El vino espumoso reserva se distingue por presentar un aspecto muy limpio y brillante, con un gas carbónico perfectamente integrado que da lugar a burbujas muy finas y de lento desprendimiento hasta la superficie, donde forman una delicada corona que revela su larga crianza. Este mayor tiempo de crianza conlleva una evolución muy favorable del vino, habida cuenta la elevada acidez de los vinos base con que se elaboran los espumosos.

Además de los típicos aromas florales y frutales comunes a los espumosos, en los calificados como reserva se pueden apreciar matices de pan tostado, levaduras, lácteos y otros más, tanto más intensos cuanto mayor haya sido el envejecimiento. Son, por lo demás, muy frescos en boca, con una sensación burbujeante justa, ni demasiado débil ni tumultuosa, lo que proporciona un trago delicado y sabroso.

¿Con qué marida el espumoso reserva?

El vino espumoso reserva es ideal para acompañar un gran número de platos, desde los aperitivos más sencillos hasta incluso carnes blancas.

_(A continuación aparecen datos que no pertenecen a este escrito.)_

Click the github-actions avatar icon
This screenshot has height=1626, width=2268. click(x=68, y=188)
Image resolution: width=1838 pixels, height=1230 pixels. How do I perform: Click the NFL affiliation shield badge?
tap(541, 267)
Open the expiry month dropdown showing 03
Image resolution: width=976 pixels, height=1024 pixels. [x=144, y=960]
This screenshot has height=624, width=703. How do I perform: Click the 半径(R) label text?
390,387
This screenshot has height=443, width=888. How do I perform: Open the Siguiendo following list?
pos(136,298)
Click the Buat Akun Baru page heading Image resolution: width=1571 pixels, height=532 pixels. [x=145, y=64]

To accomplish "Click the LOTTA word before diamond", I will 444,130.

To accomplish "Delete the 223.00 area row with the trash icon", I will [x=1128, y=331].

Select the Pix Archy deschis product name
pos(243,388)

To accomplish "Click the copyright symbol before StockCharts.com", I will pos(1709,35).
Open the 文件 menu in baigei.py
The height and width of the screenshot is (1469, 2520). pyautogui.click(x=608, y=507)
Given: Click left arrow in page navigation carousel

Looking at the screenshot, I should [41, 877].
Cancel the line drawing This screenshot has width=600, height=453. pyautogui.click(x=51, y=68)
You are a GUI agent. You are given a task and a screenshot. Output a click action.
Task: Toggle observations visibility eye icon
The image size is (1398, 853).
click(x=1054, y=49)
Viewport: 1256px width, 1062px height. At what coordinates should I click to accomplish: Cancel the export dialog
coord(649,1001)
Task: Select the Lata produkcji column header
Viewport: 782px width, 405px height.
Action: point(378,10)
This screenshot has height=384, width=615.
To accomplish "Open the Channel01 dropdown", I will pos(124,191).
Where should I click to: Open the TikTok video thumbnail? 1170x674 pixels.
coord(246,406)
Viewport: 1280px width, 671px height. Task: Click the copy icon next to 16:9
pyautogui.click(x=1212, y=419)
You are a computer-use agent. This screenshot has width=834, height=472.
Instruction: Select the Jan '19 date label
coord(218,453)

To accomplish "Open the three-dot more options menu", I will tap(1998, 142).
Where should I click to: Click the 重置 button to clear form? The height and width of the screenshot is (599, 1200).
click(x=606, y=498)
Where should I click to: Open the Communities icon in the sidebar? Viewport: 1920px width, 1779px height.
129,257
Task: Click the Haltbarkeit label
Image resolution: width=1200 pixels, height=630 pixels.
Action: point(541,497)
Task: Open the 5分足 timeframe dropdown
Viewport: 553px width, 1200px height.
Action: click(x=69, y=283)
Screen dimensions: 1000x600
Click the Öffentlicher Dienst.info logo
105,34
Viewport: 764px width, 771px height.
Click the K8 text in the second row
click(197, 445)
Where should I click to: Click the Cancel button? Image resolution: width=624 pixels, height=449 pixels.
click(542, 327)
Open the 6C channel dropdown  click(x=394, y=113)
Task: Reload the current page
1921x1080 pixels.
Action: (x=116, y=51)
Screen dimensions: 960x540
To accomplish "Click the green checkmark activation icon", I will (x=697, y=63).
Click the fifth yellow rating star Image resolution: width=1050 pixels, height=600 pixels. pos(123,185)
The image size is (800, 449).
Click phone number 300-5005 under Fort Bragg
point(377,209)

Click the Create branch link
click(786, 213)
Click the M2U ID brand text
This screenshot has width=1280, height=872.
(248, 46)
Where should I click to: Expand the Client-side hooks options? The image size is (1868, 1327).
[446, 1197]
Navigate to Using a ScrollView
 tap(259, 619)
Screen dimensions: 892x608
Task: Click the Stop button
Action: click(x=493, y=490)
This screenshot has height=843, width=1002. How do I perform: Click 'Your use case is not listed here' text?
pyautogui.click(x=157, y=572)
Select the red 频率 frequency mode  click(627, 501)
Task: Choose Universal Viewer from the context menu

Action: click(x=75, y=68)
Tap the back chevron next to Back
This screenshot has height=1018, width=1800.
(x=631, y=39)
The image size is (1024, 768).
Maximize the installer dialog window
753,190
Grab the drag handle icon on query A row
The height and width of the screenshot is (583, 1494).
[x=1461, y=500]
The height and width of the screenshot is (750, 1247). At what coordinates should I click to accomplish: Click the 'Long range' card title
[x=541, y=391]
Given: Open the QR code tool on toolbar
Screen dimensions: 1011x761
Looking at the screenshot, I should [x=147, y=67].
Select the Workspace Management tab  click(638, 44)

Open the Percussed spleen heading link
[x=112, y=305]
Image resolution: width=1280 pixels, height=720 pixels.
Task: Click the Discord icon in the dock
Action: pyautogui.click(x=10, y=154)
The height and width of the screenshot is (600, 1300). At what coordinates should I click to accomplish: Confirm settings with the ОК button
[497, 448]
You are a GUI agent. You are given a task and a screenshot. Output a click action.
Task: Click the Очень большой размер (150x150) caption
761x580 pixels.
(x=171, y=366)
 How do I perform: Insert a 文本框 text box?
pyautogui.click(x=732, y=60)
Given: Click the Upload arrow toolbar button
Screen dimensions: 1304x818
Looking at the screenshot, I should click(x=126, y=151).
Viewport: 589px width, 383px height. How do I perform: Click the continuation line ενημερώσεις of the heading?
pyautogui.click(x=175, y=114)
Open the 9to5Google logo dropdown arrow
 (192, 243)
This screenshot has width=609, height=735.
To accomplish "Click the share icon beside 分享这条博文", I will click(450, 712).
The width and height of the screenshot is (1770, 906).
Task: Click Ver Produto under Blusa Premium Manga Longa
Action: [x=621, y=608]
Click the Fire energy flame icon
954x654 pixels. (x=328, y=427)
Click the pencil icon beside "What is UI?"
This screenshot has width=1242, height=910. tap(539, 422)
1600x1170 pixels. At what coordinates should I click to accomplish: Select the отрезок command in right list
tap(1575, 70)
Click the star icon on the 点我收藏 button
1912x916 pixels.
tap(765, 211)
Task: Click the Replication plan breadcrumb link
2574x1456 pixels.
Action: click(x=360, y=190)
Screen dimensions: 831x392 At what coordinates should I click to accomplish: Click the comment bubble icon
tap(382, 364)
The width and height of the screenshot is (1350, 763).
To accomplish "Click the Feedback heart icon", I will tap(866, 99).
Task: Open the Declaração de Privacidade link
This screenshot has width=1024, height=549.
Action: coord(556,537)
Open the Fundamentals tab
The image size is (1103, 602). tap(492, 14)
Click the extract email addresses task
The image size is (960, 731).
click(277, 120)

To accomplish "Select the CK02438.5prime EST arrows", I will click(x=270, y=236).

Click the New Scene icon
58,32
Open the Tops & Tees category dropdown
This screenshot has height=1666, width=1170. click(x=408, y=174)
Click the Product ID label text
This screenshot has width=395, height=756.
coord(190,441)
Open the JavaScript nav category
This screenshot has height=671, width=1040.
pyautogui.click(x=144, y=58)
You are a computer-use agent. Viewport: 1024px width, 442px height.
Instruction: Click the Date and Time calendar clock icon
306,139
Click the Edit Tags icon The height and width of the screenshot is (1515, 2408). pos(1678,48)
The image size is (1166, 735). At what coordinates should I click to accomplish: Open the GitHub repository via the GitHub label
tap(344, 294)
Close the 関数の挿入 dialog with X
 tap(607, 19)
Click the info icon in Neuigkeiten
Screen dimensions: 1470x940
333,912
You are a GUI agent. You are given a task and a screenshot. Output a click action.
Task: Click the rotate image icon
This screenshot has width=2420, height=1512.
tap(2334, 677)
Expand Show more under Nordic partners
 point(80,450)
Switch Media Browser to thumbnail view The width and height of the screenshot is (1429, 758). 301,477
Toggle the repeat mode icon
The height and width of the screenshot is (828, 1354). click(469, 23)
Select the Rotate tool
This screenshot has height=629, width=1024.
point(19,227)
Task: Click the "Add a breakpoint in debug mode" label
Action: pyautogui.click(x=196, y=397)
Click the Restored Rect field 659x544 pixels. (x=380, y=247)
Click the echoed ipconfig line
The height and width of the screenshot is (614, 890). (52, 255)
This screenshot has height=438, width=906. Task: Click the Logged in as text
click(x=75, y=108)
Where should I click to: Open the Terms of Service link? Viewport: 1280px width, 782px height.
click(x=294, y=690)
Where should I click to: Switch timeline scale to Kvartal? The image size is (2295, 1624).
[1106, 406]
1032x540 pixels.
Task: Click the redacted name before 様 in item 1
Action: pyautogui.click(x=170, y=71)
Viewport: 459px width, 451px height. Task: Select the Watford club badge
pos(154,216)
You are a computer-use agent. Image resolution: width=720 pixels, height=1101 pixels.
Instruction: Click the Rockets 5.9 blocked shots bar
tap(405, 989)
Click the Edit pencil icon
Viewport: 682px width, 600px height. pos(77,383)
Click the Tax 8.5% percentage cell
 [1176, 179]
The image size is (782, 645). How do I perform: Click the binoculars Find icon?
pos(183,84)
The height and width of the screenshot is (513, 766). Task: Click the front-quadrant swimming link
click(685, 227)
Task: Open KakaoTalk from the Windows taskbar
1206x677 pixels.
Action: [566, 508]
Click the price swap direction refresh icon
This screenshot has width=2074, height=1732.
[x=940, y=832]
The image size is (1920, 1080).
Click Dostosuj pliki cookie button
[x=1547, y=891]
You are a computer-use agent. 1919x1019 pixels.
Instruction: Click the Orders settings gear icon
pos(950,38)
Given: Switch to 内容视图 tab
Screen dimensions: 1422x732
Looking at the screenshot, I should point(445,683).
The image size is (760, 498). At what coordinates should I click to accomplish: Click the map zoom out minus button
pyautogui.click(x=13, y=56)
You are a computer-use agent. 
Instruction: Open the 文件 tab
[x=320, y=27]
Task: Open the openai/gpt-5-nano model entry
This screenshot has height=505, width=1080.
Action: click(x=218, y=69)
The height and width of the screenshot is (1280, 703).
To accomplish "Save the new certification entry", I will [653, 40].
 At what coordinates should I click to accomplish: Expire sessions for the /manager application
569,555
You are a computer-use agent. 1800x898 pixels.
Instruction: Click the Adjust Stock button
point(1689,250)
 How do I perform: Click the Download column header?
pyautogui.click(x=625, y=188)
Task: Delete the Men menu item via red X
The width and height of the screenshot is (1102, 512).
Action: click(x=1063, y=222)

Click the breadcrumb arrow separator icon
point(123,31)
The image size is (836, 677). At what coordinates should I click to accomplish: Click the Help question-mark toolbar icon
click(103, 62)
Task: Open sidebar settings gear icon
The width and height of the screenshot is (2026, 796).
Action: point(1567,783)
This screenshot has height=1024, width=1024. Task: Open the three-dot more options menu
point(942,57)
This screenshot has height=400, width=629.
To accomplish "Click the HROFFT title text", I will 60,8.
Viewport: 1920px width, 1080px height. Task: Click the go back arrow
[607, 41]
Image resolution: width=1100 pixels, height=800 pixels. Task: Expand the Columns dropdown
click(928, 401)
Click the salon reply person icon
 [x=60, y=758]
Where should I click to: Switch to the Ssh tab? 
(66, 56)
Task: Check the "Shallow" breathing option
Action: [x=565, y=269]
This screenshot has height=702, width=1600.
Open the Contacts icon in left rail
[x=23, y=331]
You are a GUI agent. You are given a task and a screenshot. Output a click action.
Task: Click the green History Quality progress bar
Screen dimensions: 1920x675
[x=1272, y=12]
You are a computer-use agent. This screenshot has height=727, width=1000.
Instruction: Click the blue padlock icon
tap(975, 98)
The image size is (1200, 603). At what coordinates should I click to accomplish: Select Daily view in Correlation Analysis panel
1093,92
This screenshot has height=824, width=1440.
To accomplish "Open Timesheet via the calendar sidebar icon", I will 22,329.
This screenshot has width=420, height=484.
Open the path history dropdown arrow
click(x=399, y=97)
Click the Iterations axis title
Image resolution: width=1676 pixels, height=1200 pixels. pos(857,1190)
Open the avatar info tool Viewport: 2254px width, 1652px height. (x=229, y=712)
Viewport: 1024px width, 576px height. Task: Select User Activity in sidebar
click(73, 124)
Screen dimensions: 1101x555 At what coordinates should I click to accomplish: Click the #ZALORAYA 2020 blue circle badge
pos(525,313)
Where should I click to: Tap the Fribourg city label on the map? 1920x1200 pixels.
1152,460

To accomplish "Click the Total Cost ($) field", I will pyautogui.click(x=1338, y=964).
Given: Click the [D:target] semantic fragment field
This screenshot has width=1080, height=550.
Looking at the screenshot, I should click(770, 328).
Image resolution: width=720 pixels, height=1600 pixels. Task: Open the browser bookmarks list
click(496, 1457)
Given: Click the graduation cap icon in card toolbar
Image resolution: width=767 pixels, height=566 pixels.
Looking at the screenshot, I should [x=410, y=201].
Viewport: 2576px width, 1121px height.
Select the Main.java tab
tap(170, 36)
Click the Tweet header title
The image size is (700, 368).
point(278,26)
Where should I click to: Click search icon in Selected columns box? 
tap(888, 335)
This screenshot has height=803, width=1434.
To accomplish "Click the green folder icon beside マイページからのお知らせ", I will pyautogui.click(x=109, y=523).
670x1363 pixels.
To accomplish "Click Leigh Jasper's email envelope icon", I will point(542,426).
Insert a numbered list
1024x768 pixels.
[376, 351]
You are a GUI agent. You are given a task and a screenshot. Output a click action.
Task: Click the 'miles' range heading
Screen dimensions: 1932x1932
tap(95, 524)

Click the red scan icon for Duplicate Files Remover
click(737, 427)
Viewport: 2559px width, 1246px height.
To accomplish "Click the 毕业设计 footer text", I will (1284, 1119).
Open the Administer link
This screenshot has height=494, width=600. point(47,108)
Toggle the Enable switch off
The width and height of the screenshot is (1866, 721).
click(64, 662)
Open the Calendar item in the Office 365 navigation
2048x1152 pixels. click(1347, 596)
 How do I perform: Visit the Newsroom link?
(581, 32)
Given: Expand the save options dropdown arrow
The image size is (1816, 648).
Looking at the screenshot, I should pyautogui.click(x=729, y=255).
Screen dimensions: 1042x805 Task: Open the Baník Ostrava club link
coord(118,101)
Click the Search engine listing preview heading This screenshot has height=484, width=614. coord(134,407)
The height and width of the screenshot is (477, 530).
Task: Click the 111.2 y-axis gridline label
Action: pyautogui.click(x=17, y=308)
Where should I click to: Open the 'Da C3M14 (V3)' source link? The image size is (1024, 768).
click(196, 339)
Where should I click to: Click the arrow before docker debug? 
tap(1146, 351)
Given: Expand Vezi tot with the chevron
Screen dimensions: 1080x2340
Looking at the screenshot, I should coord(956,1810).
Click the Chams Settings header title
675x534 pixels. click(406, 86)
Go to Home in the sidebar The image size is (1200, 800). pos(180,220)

Es en todo caso un vino perfecto para acompañar con mariscos y pescados, en especial con los pescados más grasos, toda vez que el efecto del carbónico contribuye a compensar la percepción grasa en la boca. También va muy bien con comidas de ave de corral, siempre y cuando estas no vayan demasiado salseadas.

Un espumoso reserva ofrece también un maridaje excepcional con los postres, ya que complementan perfectamente su sabor. Este maridaje comprende tanto los postres afrutados como incluso los postres de chocolate y los postres de consistencia cremosa. La mejor elección en tales casos son los semi secos y, muy especialmente, los dulces. Finalmente, decir que los vinos espumosos reserva combinan extraordinariamente bien con los frutos secos en general: almendras, avellanas o cualesquiera otros.